You are owed profits for your data that powers today’s AI, and we have a
way to make that happen. We call it the AI Dividend.

Our proposal is simple, and harkens back to the Alaskan plan. When Big
Tech companies produce output from generative AI that was trained on
public data, they would pay a tiny licensing fee, by the word or pixel
or relevant unit of data. Those fees would go into the AI Dividend
fund. Every few months, the Commerce Department would send out the
entirety of the fund, split equally, to every resident
nationwide. That’s it.

[...] The bottom line for Big Tech is that if their AI model was created
using public data, they have to pay into the fund. If you’re an
American, you get paid from the fund.

Under this plan, hobbyists and American small businesses would be exempt
from fees. Only Big Tech companies—those with substantial revenue—would
be required to pay into the fund. [...]

Using today’s numbers, here’s what it would look like. The licensing fee
could be small, starting at $0.001 per word generated by AI. A similar
type of fee would be applied to other categories of generative AI
outputs, such as images. That’s not a lot, but it adds up. Since most of
Big Tech has started integrating generative AI into products, these fees
would mean an annual dividend payment of a couple hundred dollars per
person.

The idea of paying you for your data [isn’t new], and some companies
have tried to do it themselves for users who opted in. And the idea of
the public being repaid for use of their resources goes back to well
before Alaska’s oil fund. But generative AI is different: It uses data
from all of us whether we like it or not, it’s ubiquitous, and it’s
potentially immensely valuable. It would cost Big Tech companies a
fortune to create a synthetic equivalent to our data from scratch, and
synthetic data would almost certainly result in worse output. They can’t
create good AI without us.

Our plan would apply to generative AI used in the US. It also only
issues a dividend to Americans. Other countries can create their own
versions, applying a similar fee to AI used within their borders. Just
like an American company collects VAT for services sold in Europe, but
not here, each country can independently manage their AI policy.

Don’t get us wrong; this isn’t an attempt to strangle this nascent
technology. Generative AI has interesting, valuable, and possibly
transformative uses, and this policy is aligned with that future. Even
with the fees of the AI Dividend, generative AI will be cheap and will
only get cheaper as technology improves. There are also risks—[both
every day and esoteric]—posed by AI, and the government may need to
develop policies to remedy any harms that arise.

Our plan can’t make sure there are no downsides to the development of
AI, but it would ensure that all Americans will share in the
upsides—particularly since this new technology isn’t possible without
our contribution.

# DA SVOLGERE
Estrai parola per parola dal testo sul dividendo dell'IA il passo che comincia con "You are owed" e prosegue fino a "nationwide. That’s it.".

# I DATI
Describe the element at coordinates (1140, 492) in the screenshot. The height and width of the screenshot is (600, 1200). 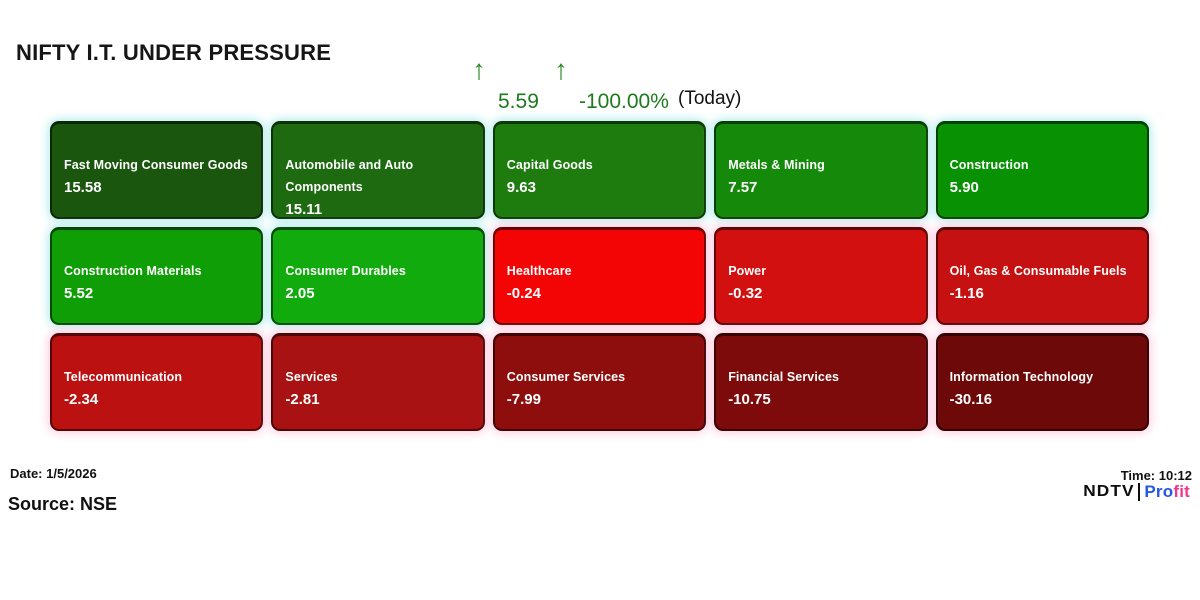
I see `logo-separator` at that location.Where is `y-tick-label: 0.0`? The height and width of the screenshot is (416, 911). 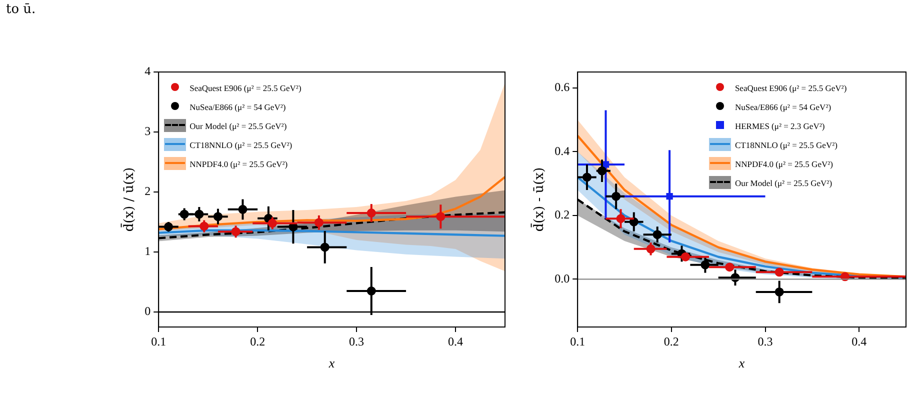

# RISPOSTA
You are owed profits for your data that powers today’s AI, and we have a
way to make that happen. We call it the AI Dividend.

Our proposal is simple, and harkens back to the Alaskan plan. When Big
Tech companies produce output from generative AI that was trained on
public data, they would pay a tiny licensing fee, by the word or pixel
or relevant unit of data. Those fees would go into the AI Dividend
fund. Every few months, the Commerce Department would send out the
entirety of the fund, split equally, to every resident
nationwide. That’s it.